Landgewinnung

Nachhaltigkeit Erstmals analysiert eine Studie, wie „grünes Wachstum“ in einem Bundesland aussehen könnte: Autarkie ist nicht möglich - regionale Wertschöpfung schon

Es ist leicht, sich darüber lustig zu machen, wenn jemand versucht, Wohlstand anders zu bemessen als bislang üblich. Kaum erschienen die ersten Berichte über die Studie zum grünen Bruttoinlandsprodukt (BIP) in der Presse, sprach die FDP spöttisch vom „Wohlfühlindex“ – statt „Wohlstandsindex“.

Aber die Berechnungen, die eine Forschergruppe aus der Forschungsstätte der Evangelischen Studiengemeinschaft (FEST) und dem Institut für ökologische Wirtschaftsforschung (IÖW) für Schleswig-Holstein anstellte, haben nichts mit Wünsch-Dir-was oder Schönrechnen zu tun. Es ist bekannt, dass das BIP, das als zentraler Wirtschaftsindikator allabendlich im Fernsehen zitiert wird, eigentlich ungeeignet ist, den Zustand einer Volkswirtschaft zu beschreiben. Es ist unsensibel gegenüber ungewollten, einer Volkswirtschaft abträglichen Prozessen.
+++++
Geben Sie aus dem Lesetext über grünes Wachstum den Abschnitt von „Aber die Berechnungen, die“ bis einschließlich „Volkswirtschaft abträglichen Prozessen.“ wortgetreu wieder. Verwenden Sie ausschließlich den Lesetext.
+++++
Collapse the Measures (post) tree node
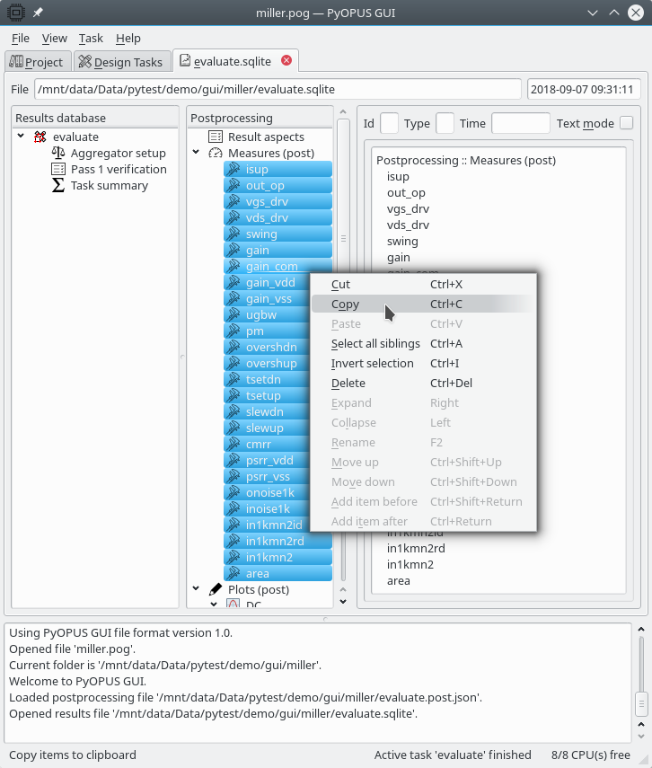The image size is (652, 768). pos(197,154)
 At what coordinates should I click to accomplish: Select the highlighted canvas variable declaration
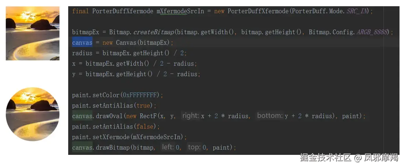pyautogui.click(x=82, y=43)

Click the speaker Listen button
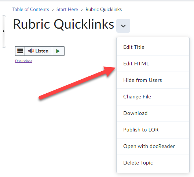38,51
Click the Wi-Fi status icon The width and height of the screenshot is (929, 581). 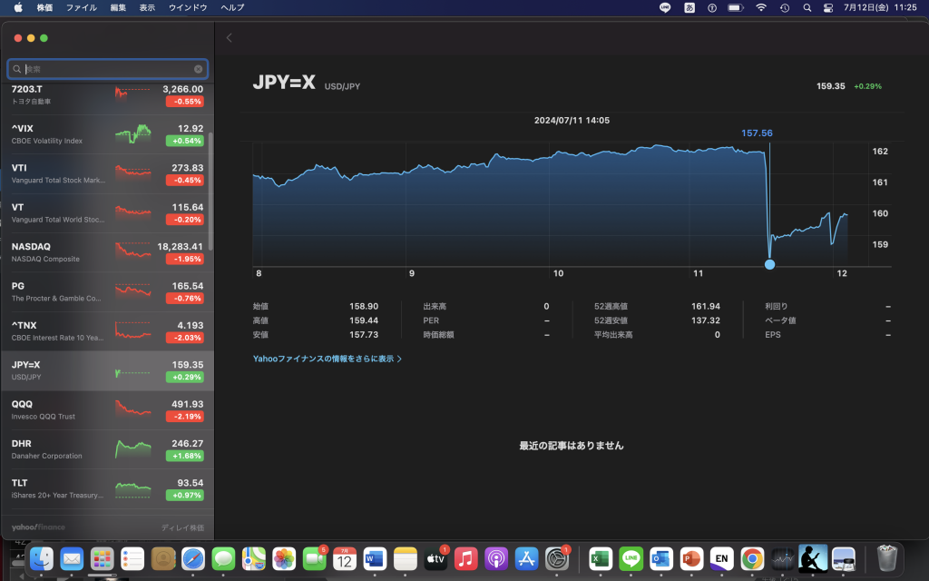(760, 7)

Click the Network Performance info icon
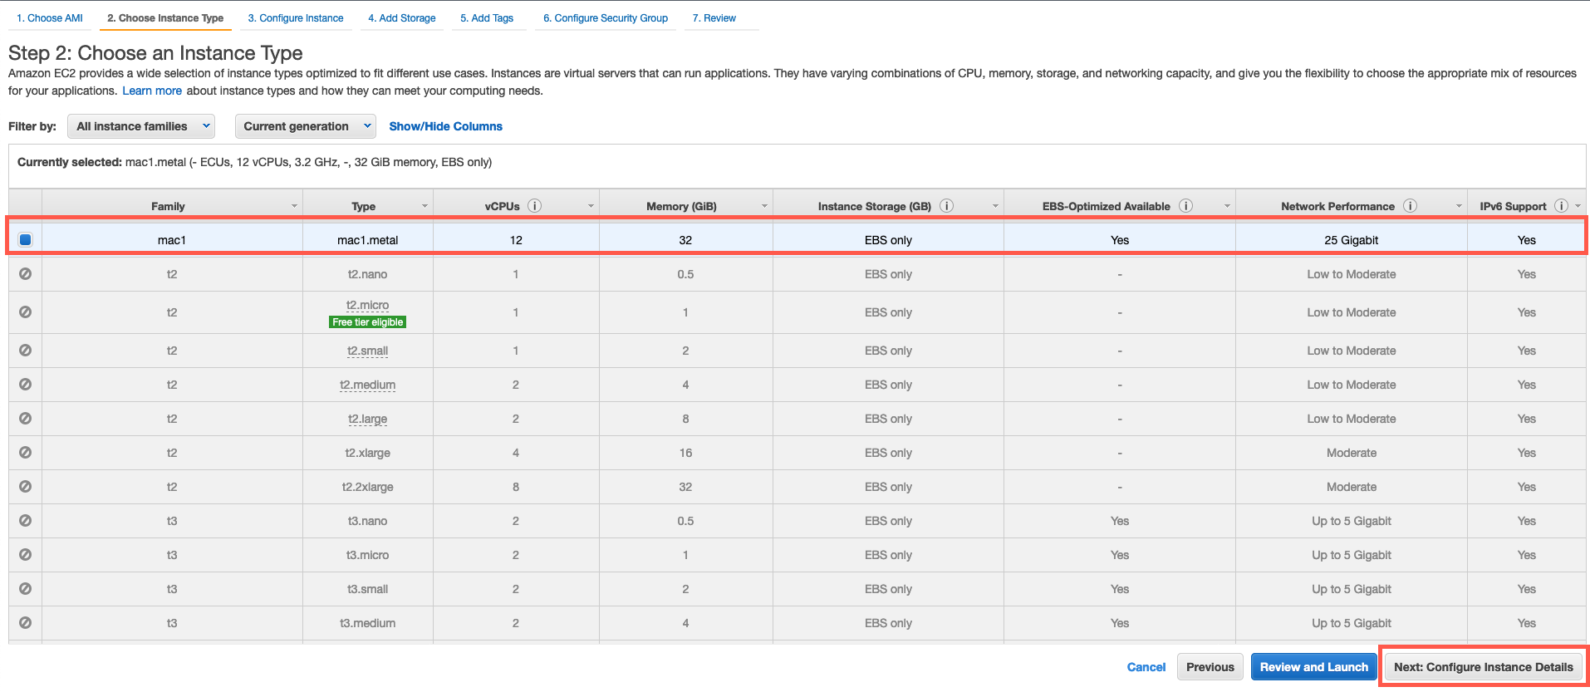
+++++
FERTIGE ANTWORT =
Aber die Berechnungen, die eine Forschergruppe aus der Forschungsstätte der Evangelischen Studiengemeinschaft (FEST) und dem Institut für ökologische Wirtschaftsforschung (IÖW) für Schleswig-Holstein anstellte, haben nichts mit Wünsch-Dir-was oder Schönrechnen zu tun. Es ist bekannt, dass das BIP, das als zentraler Wirtschaftsindikator allabendlich im Fernsehen zitiert wird, eigentlich ungeeignet ist, den Zustand einer Volkswirtschaft zu beschreiben. Es ist unsensibel gegenüber ungewollten, einer Volkswirtschaft abträglichen Prozessen.